_Given records_.
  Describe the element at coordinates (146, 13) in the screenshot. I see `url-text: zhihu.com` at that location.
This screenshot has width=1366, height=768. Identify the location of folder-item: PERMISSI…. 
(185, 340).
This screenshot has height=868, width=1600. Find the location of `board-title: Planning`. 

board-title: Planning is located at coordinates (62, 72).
* * *
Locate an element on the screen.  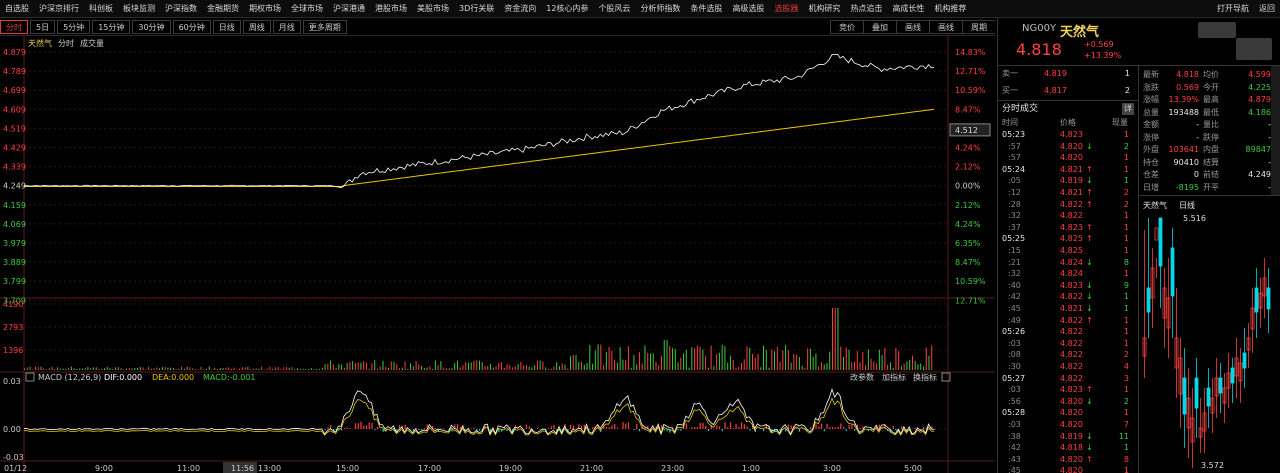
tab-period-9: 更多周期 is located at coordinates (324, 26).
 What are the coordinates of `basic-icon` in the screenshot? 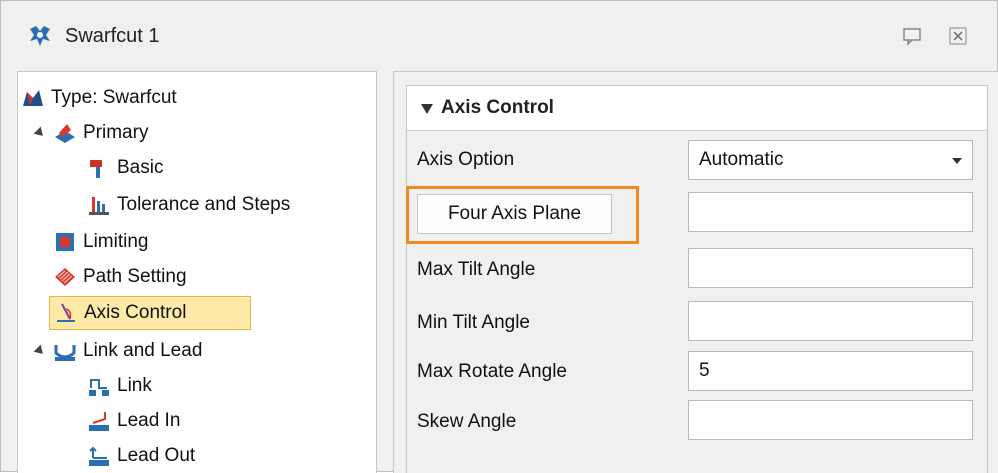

_Instruction_. Output the lines without any change, starting with the line that contains "This screenshot has height=868, width=1600." and going on through the line that contains "board-title: Planning is".

_Finished exercise_.
This screenshot has height=868, width=1600. Find the location of `board-title: Planning`. 

board-title: Planning is located at coordinates (62, 72).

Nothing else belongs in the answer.